Son indicios de lo que Movistar necesitaba ser para ensancharse. Cuando se van perfiles así, no se escapa solo rendimiento. Se escapa una posible evolución del equipo. La historia de Abarca, leída a través de sus bajas, no parece la de una estructura torpe ni la de un club que nunca supo fichar.
Casi al contrario. Parece la historia de una casa que muy a menudo eligió bien, formó bien y detectó antes que otros dónde había valor, pero que no siempre pudo, quiso o supo convertir esa intuición en permanencia. Tal vez por eso este ejercicio tiene menos de fantasía caprichosa de lo que aparenta. El Movistar que no perdió a nadie no está hecho de humo ni de nostalgia sin freno.
Está hecho de nombres reales que un día vistieron esos colores, se desarrollaron bajo ese techo y después encontraron su mejor música en otra parte. La alineación impresiona, sí, pero el verdadero vértigo no está ahí. Está en el diagnóstico que deja.
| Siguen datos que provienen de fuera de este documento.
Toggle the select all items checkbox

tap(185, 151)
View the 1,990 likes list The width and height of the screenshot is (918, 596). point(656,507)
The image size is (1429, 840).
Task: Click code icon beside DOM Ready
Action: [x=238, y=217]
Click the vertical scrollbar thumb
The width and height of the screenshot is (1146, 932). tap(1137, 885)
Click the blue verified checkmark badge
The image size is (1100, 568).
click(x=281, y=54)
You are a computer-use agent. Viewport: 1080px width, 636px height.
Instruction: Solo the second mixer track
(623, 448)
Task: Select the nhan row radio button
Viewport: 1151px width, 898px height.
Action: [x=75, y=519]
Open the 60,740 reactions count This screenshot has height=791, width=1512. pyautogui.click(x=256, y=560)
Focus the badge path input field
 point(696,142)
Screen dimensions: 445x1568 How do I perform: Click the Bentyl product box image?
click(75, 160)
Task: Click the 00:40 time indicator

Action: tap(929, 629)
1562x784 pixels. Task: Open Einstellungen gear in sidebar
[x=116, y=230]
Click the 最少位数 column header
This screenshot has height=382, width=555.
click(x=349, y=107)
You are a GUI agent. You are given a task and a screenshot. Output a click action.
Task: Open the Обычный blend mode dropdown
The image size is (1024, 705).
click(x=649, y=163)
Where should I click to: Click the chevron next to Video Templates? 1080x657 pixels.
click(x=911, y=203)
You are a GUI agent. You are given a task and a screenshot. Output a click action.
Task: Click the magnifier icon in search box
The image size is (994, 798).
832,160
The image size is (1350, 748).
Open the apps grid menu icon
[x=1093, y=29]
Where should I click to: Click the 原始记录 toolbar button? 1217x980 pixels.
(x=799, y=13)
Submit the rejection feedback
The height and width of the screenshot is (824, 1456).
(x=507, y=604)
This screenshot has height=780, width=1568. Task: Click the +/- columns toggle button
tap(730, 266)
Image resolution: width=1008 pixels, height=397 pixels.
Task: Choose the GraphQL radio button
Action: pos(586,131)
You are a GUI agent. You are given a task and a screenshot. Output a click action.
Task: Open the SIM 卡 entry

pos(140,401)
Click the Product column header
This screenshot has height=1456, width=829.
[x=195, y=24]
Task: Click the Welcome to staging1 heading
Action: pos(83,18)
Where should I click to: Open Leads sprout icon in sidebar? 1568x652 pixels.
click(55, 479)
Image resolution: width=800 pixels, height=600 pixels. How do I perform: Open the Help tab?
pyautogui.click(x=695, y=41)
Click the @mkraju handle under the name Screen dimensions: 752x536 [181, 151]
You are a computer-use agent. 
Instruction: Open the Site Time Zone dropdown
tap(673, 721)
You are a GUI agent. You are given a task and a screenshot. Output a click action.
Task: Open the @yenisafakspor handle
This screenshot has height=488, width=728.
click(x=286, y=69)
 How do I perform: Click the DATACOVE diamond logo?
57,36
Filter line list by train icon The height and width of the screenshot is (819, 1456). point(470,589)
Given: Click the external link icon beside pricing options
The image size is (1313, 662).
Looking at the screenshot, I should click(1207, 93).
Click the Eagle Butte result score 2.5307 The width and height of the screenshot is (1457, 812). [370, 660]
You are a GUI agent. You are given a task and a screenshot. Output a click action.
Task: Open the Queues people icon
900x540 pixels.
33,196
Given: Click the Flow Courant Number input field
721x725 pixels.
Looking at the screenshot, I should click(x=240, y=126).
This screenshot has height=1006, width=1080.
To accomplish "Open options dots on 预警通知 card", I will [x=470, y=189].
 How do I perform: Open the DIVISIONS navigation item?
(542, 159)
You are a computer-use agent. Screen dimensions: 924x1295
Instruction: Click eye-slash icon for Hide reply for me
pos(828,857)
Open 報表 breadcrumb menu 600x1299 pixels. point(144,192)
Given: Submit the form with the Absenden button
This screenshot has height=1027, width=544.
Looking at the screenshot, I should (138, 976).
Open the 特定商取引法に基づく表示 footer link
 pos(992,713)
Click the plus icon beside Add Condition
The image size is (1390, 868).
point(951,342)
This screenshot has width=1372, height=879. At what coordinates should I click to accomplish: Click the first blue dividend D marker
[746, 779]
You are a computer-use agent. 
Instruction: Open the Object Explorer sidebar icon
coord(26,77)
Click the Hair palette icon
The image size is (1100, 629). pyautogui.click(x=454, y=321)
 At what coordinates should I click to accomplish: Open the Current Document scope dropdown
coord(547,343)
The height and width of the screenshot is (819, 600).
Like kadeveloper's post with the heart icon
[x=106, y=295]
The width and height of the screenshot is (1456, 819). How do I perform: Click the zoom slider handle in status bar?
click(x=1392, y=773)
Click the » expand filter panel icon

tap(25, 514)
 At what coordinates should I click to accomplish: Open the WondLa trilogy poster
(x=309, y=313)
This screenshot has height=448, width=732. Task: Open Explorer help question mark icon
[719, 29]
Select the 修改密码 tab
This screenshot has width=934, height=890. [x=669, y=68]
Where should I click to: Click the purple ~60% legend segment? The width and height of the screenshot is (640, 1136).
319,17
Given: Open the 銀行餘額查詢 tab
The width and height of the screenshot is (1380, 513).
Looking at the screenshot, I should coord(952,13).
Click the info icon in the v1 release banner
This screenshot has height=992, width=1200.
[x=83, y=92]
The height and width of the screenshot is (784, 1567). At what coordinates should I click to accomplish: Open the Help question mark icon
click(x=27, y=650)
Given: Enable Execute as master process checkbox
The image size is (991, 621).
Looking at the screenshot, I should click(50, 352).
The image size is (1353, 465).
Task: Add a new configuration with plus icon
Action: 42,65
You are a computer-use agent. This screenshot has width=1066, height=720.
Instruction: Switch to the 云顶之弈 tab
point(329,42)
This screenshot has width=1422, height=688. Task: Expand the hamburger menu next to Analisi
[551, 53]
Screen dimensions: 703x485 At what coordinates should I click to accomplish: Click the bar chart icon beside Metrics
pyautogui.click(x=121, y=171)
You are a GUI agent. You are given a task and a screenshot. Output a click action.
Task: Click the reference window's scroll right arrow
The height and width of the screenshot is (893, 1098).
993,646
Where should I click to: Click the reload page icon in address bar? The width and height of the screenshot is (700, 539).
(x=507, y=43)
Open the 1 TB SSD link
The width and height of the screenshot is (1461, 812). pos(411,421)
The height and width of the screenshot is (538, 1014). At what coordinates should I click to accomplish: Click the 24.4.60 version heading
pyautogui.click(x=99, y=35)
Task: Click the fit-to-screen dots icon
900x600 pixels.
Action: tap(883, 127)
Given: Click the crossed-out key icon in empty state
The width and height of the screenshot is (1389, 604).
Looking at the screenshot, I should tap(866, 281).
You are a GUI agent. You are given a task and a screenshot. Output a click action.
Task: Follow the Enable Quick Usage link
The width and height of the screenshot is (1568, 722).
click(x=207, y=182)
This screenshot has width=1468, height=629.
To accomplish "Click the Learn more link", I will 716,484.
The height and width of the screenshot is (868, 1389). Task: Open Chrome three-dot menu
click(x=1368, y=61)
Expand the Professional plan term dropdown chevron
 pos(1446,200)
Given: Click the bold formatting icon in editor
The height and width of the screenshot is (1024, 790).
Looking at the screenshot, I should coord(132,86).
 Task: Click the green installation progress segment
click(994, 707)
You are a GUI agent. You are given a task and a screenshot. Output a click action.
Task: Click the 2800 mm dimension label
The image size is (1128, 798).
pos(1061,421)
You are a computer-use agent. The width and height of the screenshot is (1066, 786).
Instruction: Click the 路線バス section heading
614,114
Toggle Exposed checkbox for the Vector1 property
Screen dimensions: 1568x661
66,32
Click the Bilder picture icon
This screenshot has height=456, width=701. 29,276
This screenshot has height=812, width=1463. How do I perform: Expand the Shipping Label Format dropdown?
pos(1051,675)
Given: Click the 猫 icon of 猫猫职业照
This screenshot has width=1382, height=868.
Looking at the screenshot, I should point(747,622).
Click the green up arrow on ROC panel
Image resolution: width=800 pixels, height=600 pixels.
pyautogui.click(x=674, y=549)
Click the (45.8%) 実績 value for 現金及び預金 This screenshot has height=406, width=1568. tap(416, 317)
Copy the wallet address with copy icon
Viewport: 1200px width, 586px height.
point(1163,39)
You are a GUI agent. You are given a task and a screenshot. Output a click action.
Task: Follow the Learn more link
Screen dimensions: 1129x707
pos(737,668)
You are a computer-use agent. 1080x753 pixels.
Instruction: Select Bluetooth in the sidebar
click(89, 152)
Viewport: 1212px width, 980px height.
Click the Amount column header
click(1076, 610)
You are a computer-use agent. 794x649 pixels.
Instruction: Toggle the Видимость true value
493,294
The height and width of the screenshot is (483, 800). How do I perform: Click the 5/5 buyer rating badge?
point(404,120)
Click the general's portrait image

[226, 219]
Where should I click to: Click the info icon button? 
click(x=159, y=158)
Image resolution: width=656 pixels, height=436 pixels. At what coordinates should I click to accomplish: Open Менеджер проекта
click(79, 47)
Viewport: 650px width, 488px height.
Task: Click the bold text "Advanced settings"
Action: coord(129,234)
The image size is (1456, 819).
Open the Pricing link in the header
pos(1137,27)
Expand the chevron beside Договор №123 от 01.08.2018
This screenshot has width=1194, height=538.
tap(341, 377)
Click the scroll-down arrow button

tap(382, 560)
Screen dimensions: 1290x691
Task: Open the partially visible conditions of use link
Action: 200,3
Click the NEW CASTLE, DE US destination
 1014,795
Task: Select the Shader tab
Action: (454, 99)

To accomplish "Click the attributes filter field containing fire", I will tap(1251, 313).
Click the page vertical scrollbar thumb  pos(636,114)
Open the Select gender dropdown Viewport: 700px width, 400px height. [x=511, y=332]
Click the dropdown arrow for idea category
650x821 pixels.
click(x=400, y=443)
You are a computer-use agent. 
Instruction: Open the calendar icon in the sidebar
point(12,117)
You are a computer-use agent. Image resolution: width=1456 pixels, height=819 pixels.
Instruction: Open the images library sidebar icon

Si la saga Abarca quiere acercarse algún día, aunque sea de lejos, a ese espejo imposible, necesita blindar antes del pico a sus corredores más versátiles, evitar que el talento llegue al último año de contrato con demasiadas dudas y construir un relato donde el futuro no siempre parezca aplazado hasta que se desgaste el jefe del presente.
Al final, la gran paradoja de Movistar es que su herida histórica nace de una virtud. Pocos equipos pueden mirar hacia atrás y descubrir que perdieron tanto bueno sencillamente porque habían sido muy capaces de reconocerlo antes. Ahí hay un elogio y una condena. El elogio: la estructura casi siempre supo ver.
La condena: demasiadas veces ese buen ojo acabó celebrándolo otro. Y así, cuando uno vuelve a abrir la tabla de transferencias y deja pasar los años con el ratón, ya no ve solo salidas. Ve un equipo entero pedaleando lejos, como si la historia de Abarca se hubiese pasado décadas entrenando campeones para que el ruido de sus victorias lo hiciera otro maillot.